Waktu menunjukkan pukul 03.00, dan petugas bus pun membangunkan para penumpang dengan bahasa Inggris kombinasi Vietnam. Dengan mata kriyep-kriyep dan pikiran yang masih di dimensi lain, saya pun berusaha mencernanya. Intinya beliau bilang kalau kita tuh udah sampai di border, dan bus nggak bisa melintasi border, sehingga kita bakal ganti kendaraan (agak sotoy sih, tapi itulah intinya). Untuk proses imigrasinya sendiri nggal terlalu ribet sih, cuma pas ngantre saya sempat ditawari kalau mau fast track bisa membayar beberapa dollar ke petugas langsung. Oh, ternyata ada juga praktik seperti ini di Kamboja ya, hehe..
Tetapi karena nggak buru-buru juga, saya ikut antrean reguler yang saat itu memang lumayan panjang karena ada beberapa bus dan minibus yang tiba pada saat yang bersamaan dengan kami.

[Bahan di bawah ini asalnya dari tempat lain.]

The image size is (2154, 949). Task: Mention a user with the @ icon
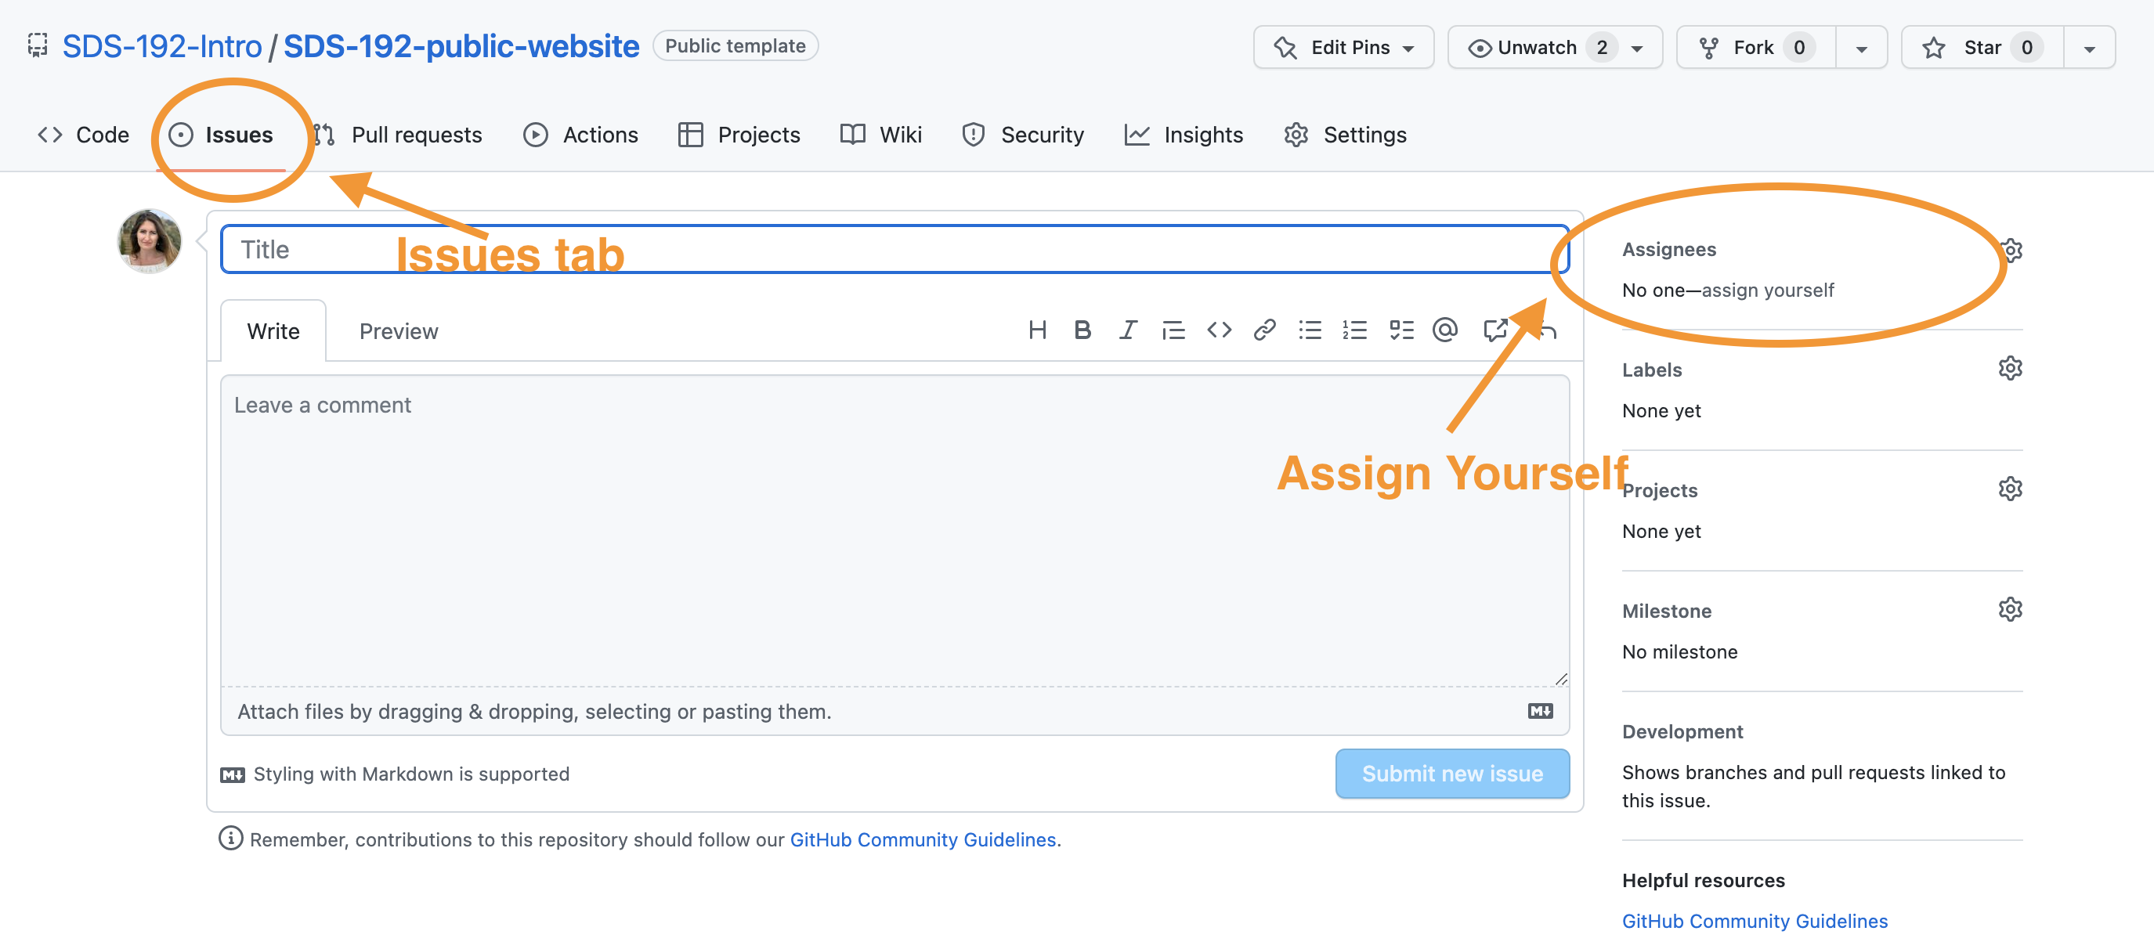[1445, 331]
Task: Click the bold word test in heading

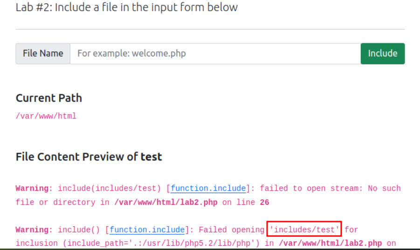Action: pos(151,157)
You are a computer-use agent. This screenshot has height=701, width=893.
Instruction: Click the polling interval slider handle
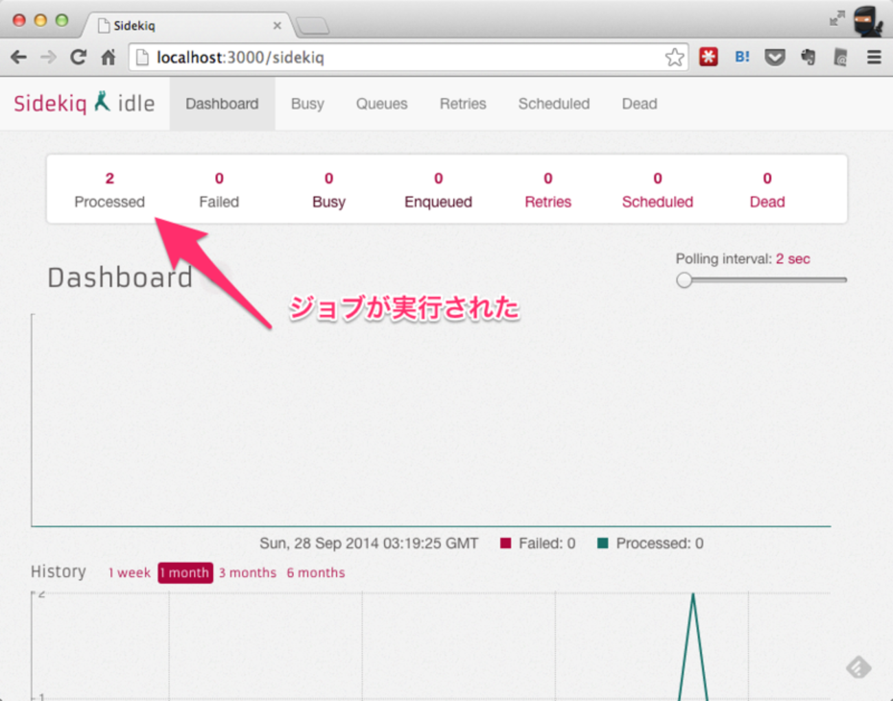[684, 280]
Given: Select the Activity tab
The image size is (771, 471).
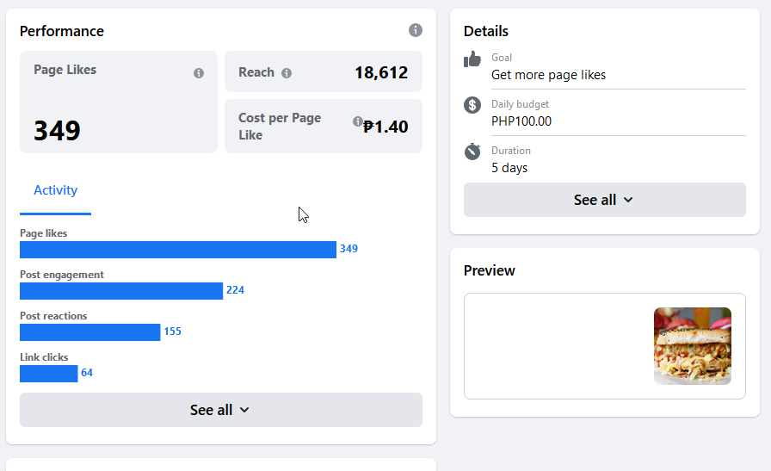Looking at the screenshot, I should tap(55, 191).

The Cambodian border… Hello Cambodia

Setelah mendapat stempel negara bersimbol Angkor Wat tersebut di paspor, kami pun sudah ditunggu oleh minibus, yang kemudian mulai menyalakan mesinnya setelah penumpang lengkap. Perjalanan menuju Sihanoukville berkisar 3 jam, dan biasanya akan ada pemberhentian di Kampot. Sebetulnya kota kecil ini cukup terkenal di kalangan traveler, tapi karena alasan waktu yang mepet jadi saya skip saja. Mungkin di lain waktu saja kalau ada rezeki.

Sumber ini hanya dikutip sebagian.